El asunto siguiente es semejante, pues se refiere también a Derechos Humanos sólo que en materia de Trabajo y Empleo: el derecho a trabajar, el derecho a elegir empleo, a encontrar condiciones de trabajo justas y favorables, y el derecho de protección ante el desempleo. También el próximo asunto, referente a alimentos que no sean nocivos, es un asunto de Derechos Humanos que se ha visto violado últimamente debido a que las tendencias explotadoras han superado la voz de la solidaridad. A continuación, los miembros del citado foro hablan de Equidad como alternativa al abismo siempre presente entre países ricos y pobres, a sí como a la distancia entre pobres y ricos dentro de la mayoría de los países - y a la que existe entre hombres y mujeres.
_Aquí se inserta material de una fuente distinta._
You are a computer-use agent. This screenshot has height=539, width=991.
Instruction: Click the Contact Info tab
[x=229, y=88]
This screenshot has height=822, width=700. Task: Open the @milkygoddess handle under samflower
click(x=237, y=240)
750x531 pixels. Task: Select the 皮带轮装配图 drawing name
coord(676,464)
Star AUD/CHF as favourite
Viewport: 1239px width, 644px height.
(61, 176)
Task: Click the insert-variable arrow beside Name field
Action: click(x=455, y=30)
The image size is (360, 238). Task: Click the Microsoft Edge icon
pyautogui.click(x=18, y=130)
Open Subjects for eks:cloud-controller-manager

Señalan que la globalización económica ha afectado adversamente y en forma desproporcionada a las mujeres, pues ellas constituyen la mayoría entre quienes trabajan en las cadenas de producción globales, ya sea en fábricas o en plantaciones, y son además las principales trabajadoras domésticas, aunque no reciben pago por tales servicios. Agregan: “Y así como en el nivel inferior de las cadenas de producción encontramos principalmente mujeres, los altos ejecutivos y burócratas globales son principalmente hombres, con lo que se refuerza la escala de pago desigual.” Es fácil estar de acuerdo con ellos cuando dicen que las rupturas y tensiones sociales que resultan de ello han estado entre las mayores amenazas a la paz y seguridad en el mundo. Mayor equidad, tanto entre naciones como dentro de ellas, reforzaría tanto la democracia como la formación de comunidades sostenibles. Por último, los autores formulan un principio que llaman de “Precaución” en reacción a la situación actual, que requiere que los gobiernos presenten una prueba categórica de daño antes de poder suspender la distribución de ciertos productos o la aplicación de ciertas tecnologías. Tal política es antagónica al deber de los gobiernos de proteger a sus ciudadanos y si hubiera estado en efecto en los años 50 la administración de alimentos y fármacos norteamericana (FDA) no habría podido prohibir la talidomida, que causó deformidades severas en miles de bebés nacidos en los países donde el fármaco había sido aprobado. Dicen: “La adopción del principio de precaución es esencial, si es que los ciudadanos han de tener el derecho a decidir a través de sus representantes a qué riesgos han de someterse o a que riesgos han de exponer al medio ambiente.”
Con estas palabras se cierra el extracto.